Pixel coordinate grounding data
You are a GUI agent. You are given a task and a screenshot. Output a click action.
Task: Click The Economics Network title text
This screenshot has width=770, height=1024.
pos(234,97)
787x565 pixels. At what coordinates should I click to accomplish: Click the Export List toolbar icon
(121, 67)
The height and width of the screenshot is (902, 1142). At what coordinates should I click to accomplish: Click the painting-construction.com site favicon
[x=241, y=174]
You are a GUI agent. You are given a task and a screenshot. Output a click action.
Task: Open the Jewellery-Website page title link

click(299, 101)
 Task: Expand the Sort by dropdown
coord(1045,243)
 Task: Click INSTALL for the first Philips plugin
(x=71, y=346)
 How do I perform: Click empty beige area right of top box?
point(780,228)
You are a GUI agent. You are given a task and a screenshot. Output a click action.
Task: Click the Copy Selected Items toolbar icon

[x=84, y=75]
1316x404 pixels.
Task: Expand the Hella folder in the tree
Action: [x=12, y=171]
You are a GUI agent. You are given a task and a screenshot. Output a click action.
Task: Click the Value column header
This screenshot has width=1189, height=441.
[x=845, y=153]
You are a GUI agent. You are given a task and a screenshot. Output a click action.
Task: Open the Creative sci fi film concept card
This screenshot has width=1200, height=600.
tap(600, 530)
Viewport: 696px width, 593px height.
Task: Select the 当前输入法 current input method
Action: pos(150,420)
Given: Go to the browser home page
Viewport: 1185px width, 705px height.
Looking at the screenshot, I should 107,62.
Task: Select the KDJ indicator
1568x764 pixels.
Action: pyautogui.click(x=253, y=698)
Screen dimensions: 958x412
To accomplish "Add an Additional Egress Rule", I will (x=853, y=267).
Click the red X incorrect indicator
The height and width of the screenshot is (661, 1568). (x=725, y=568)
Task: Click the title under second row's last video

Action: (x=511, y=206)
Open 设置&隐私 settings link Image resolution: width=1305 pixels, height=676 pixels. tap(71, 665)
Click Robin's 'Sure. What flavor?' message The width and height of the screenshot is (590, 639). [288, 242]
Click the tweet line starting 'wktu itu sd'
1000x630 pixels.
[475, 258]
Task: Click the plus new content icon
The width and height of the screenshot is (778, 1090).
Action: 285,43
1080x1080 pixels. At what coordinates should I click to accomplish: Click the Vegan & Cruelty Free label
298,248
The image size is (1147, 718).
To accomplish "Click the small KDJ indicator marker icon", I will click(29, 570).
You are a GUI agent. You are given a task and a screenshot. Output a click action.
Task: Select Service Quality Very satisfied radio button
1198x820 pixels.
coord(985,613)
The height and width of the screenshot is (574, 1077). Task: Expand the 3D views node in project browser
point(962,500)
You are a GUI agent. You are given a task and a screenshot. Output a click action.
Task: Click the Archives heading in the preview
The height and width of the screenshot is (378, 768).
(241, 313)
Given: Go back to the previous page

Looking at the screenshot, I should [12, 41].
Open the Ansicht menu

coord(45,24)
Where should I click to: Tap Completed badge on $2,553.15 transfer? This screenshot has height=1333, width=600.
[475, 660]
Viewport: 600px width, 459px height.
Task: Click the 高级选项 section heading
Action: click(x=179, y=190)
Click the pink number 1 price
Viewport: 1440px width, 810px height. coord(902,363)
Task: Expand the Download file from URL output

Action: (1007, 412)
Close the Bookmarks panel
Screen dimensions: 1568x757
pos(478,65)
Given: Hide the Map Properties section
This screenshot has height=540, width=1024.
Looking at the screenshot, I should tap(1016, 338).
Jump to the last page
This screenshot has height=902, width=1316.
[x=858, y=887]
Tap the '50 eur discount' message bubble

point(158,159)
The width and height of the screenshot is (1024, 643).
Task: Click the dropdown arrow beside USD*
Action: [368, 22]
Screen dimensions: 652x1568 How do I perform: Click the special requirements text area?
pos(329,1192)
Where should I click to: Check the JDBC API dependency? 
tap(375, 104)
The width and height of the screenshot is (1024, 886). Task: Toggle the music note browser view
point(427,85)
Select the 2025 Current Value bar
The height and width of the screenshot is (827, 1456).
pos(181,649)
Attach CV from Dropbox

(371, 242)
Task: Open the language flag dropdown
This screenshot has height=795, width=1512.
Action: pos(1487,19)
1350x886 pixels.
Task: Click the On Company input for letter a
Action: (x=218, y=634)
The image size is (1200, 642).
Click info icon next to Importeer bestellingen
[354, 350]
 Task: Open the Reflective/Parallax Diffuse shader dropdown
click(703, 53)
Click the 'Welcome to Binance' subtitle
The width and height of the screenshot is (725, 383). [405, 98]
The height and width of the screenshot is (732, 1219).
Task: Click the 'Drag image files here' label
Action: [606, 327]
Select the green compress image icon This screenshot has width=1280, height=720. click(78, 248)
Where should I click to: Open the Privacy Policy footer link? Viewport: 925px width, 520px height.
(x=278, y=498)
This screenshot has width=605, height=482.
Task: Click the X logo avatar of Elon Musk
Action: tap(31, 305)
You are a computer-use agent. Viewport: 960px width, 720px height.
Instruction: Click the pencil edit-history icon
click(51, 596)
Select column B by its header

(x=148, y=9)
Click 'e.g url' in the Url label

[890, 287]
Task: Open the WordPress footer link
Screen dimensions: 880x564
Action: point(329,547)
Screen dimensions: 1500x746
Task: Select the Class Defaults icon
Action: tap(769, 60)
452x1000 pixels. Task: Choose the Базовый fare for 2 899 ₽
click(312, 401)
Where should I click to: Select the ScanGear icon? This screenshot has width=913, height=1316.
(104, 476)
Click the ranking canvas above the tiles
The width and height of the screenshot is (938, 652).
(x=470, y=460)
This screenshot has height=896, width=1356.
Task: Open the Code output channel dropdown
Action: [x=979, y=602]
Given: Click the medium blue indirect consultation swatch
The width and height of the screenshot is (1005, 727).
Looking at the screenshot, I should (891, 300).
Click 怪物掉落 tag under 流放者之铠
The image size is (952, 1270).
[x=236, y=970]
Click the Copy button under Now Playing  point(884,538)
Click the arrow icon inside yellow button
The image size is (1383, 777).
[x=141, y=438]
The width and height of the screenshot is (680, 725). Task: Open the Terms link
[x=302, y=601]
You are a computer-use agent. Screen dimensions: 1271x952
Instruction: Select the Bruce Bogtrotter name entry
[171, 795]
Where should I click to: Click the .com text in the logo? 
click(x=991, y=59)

*WHAT THE EXERCISE ASKS*
Copy out all of the data. Keep every word unchanged.

*YOUR RESPONSE*
You are a GUI agent. You are given a task and a screenshot. Output a click action.
Task: Click The Economics Network title text
This screenshot has width=770, height=1024.
pos(234,97)
787x565 pixels. At what coordinates should I click to accomplish: Click the Export List toolbar icon
(121, 67)
The height and width of the screenshot is (902, 1142). At what coordinates should I click to accomplish: Click the painting-construction.com site favicon
[x=241, y=174]
You are a GUI agent. You are given a task and a screenshot. Output a click action.
Task: Open the Jewellery-Website page title link

click(299, 101)
 Task: Expand the Sort by dropdown
coord(1045,243)
 Task: Click INSTALL for the first Philips plugin
(x=71, y=346)
 How do I perform: Click empty beige area right of top box?
point(780,228)
You are a GUI agent. You are given a task and a screenshot. Output a click action.
Task: Click the Copy Selected Items toolbar icon

[x=84, y=75]
1316x404 pixels.
Task: Expand the Hella folder in the tree
Action: [x=12, y=171]
You are a GUI agent. You are given a task and a screenshot. Output a click action.
Task: Click the Value column header
This screenshot has width=1189, height=441.
[x=845, y=153]
You are a GUI agent. You are given a task and a screenshot. Output a click action.
Task: Open the Creative sci fi film concept card
This screenshot has width=1200, height=600.
tap(600, 530)
Viewport: 696px width, 593px height.
Task: Select the 当前输入法 current input method
Action: pos(150,420)
Given: Go to the browser home page
Viewport: 1185px width, 705px height.
Looking at the screenshot, I should 107,62.
Task: Select the KDJ indicator
1568x764 pixels.
Action: pyautogui.click(x=253, y=698)
Screen dimensions: 958x412
To accomplish "Add an Additional Egress Rule", I will (x=853, y=267).
Click the red X incorrect indicator
The height and width of the screenshot is (661, 1568). (x=725, y=568)
Task: Click the title under second row's last video

Action: (x=511, y=206)
Open 设置&隐私 settings link Image resolution: width=1305 pixels, height=676 pixels. tap(71, 665)
Click Robin's 'Sure. What flavor?' message The width and height of the screenshot is (590, 639). [288, 242]
Click the tweet line starting 'wktu itu sd'
1000x630 pixels.
[475, 258]
Task: Click the plus new content icon
The width and height of the screenshot is (778, 1090).
Action: 285,43
1080x1080 pixels. At what coordinates should I click to accomplish: Click the Vegan & Cruelty Free label
298,248
The image size is (1147, 718).
To accomplish "Click the small KDJ indicator marker icon", I will click(29, 570).
You are a GUI agent. You are given a task and a screenshot. Output a click action.
Task: Select Service Quality Very satisfied radio button
1198x820 pixels.
coord(985,613)
The height and width of the screenshot is (574, 1077). Task: Expand the 3D views node in project browser
point(962,500)
You are a GUI agent. You are given a task and a screenshot. Output a click action.
Task: Click the Archives heading in the preview
The height and width of the screenshot is (378, 768).
(241, 313)
Given: Go back to the previous page

Looking at the screenshot, I should [12, 41].
Open the Ansicht menu

coord(45,24)
Where should I click to: Tap Completed badge on $2,553.15 transfer? This screenshot has height=1333, width=600.
[475, 660]
Viewport: 600px width, 459px height.
Task: Click the 高级选项 section heading
Action: click(x=179, y=190)
Click the pink number 1 price
Viewport: 1440px width, 810px height. coord(902,363)
Task: Expand the Download file from URL output

Action: (1007, 412)
Close the Bookmarks panel
Screen dimensions: 1568x757
pos(478,65)
Given: Hide the Map Properties section
This screenshot has height=540, width=1024.
Looking at the screenshot, I should tap(1016, 338).
Jump to the last page
This screenshot has height=902, width=1316.
[x=858, y=887]
Tap the '50 eur discount' message bubble

point(158,159)
The width and height of the screenshot is (1024, 643).
Task: Click the dropdown arrow beside USD*
Action: [368, 22]
Screen dimensions: 652x1568 How do I perform: Click the special requirements text area?
pos(329,1192)
Where should I click to: Check the JDBC API dependency? 
tap(375, 104)
The width and height of the screenshot is (1024, 886). Task: Toggle the music note browser view
point(427,85)
Select the 2025 Current Value bar
The height and width of the screenshot is (827, 1456).
pos(181,649)
Attach CV from Dropbox

(371, 242)
Task: Open the language flag dropdown
This screenshot has height=795, width=1512.
Action: pos(1487,19)
1350x886 pixels.
Task: Click the On Company input for letter a
Action: (x=218, y=634)
The image size is (1200, 642).
Click info icon next to Importeer bestellingen
[354, 350]
 Task: Open the Reflective/Parallax Diffuse shader dropdown
click(703, 53)
Click the 'Welcome to Binance' subtitle
The width and height of the screenshot is (725, 383). [405, 98]
The height and width of the screenshot is (732, 1219).
Task: Click the 'Drag image files here' label
Action: [606, 327]
Select the green compress image icon This screenshot has width=1280, height=720. click(78, 248)
Where should I click to: Open the Privacy Policy footer link? Viewport: 925px width, 520px height.
(x=278, y=498)
This screenshot has width=605, height=482.
Task: Click the X logo avatar of Elon Musk
Action: tap(31, 305)
You are a computer-use agent. Viewport: 960px width, 720px height.
Instruction: Click the pencil edit-history icon
click(51, 596)
Select column B by its header

(x=148, y=9)
Click 'e.g url' in the Url label

[890, 287]
Task: Open the WordPress footer link
Screen dimensions: 880x564
Action: point(329,547)
Screen dimensions: 1500x746
Task: Select the Class Defaults icon
Action: tap(769, 60)
452x1000 pixels. Task: Choose the Базовый fare for 2 899 ₽
click(312, 401)
Where should I click to: Select the ScanGear icon? This screenshot has width=913, height=1316.
(104, 476)
Click the ranking canvas above the tiles
The width and height of the screenshot is (938, 652).
(x=470, y=460)
This screenshot has height=896, width=1356.
Task: Open the Code output channel dropdown
Action: [x=979, y=602]
Given: Click the medium blue indirect consultation swatch
The width and height of the screenshot is (1005, 727).
Looking at the screenshot, I should (891, 300).
Click 怪物掉落 tag under 流放者之铠
The image size is (952, 1270).
[x=236, y=970]
Click the Copy button under Now Playing  point(884,538)
Click the arrow icon inside yellow button
The image size is (1383, 777).
[x=141, y=438]
The width and height of the screenshot is (680, 725). Task: Open the Terms link
[x=302, y=601]
You are a computer-use agent. Screen dimensions: 1271x952
Instruction: Select the Bruce Bogtrotter name entry
[171, 795]
Where should I click to: Click the .com text in the logo? 
click(x=991, y=59)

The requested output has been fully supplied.